Custom policy to track missing host keys and update the result dict accordingly.

Initialize with a reference to the result dictionary to update key status.

Source code in drunc/apps/check_np0x_cluster.py
def __init__(self, res_dict):
    """
    Initialize with a reference to the result dictionary to update key status.
    """
    self.res_dict = res_dict
Functions
missing_host_key(client, hostname, key)

When a host key is missing, update the result dictionary to indicate that the key is being added.

Source code in drunc/apps/check_np0x_cluster.py
def missing_host_key(self, client, hostname, key):
    """
    When a host key is missing, update the result dictionary to indicate that the
    key is being added.
    """
    # Update the result dictionary to reflect the missing key status
    self.res_dict["ssh_key"] = "ADD KEY"
    self.res_dict["key_color"] = "bold yellow"

Functions

generate_table(results_map)

Generate a Rich Table object to display the status of the NP0x cluster hosts.

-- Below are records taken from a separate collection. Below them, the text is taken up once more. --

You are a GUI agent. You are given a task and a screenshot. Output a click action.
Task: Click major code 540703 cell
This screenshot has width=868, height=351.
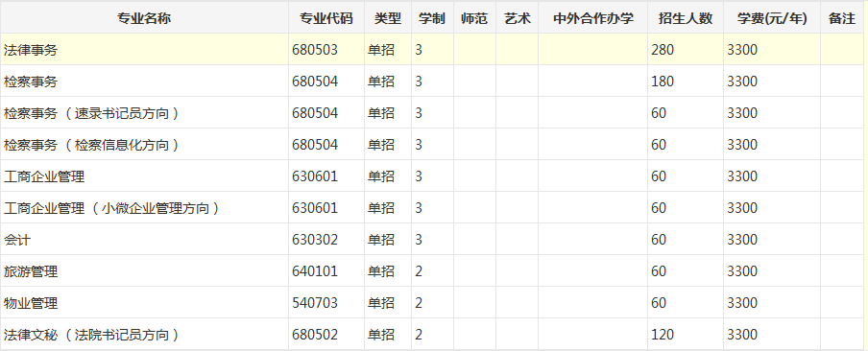[x=326, y=303]
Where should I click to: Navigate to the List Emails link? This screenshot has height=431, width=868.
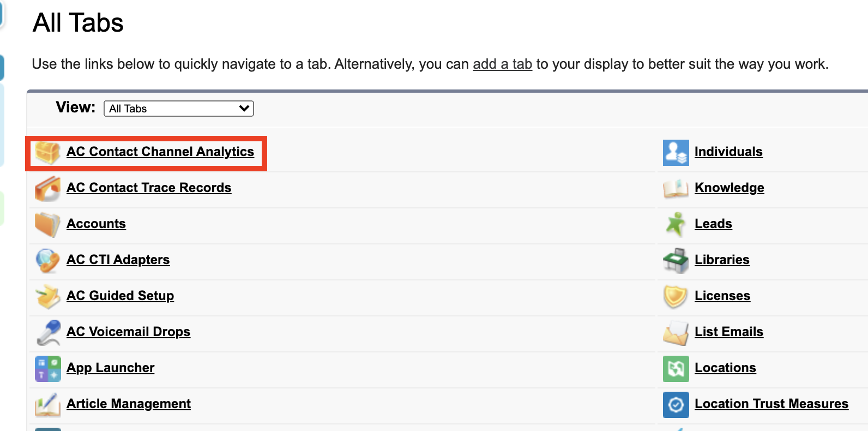click(x=728, y=332)
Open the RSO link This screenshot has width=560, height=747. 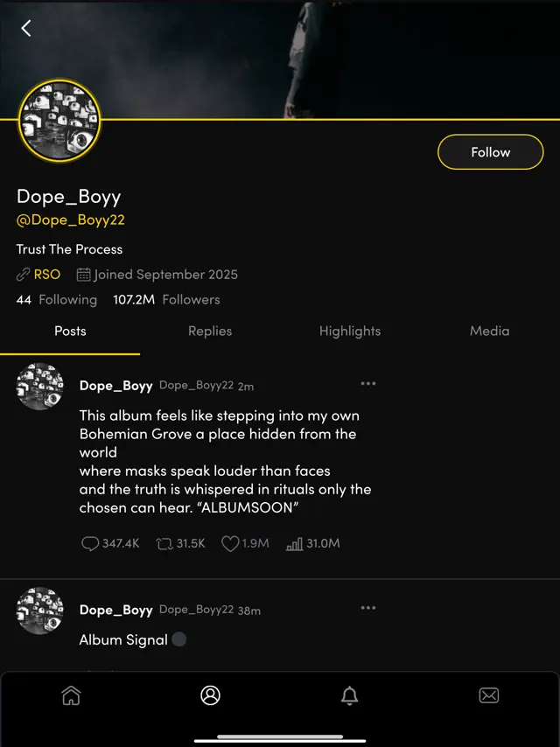(x=48, y=274)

This function creates a Rich Table with columns for Host, Status, User SSH Key Status, CPU Model/Details, and Uptime. It iterates through results_map, and updates the table rows based on the its content.

Parameters:

Name Type Description Default
results_map dict[str, str]

A dictionary mapping host aliases to their status information, including connection status, key verification status, CPU details, and uptime.

required

Returns:

Name Type Description
Table Table

A Rich Table object populated with the status information for each host

Table

in the NP0x cluster, ready to be rendered in the console.

Source code in drunc/apps/check_np0x_cluster.py
def generate_table(results_map: dict[str, str]) -> Table:
    """
    Generate a Rich Table object to display the status of the NP0x cluster hosts.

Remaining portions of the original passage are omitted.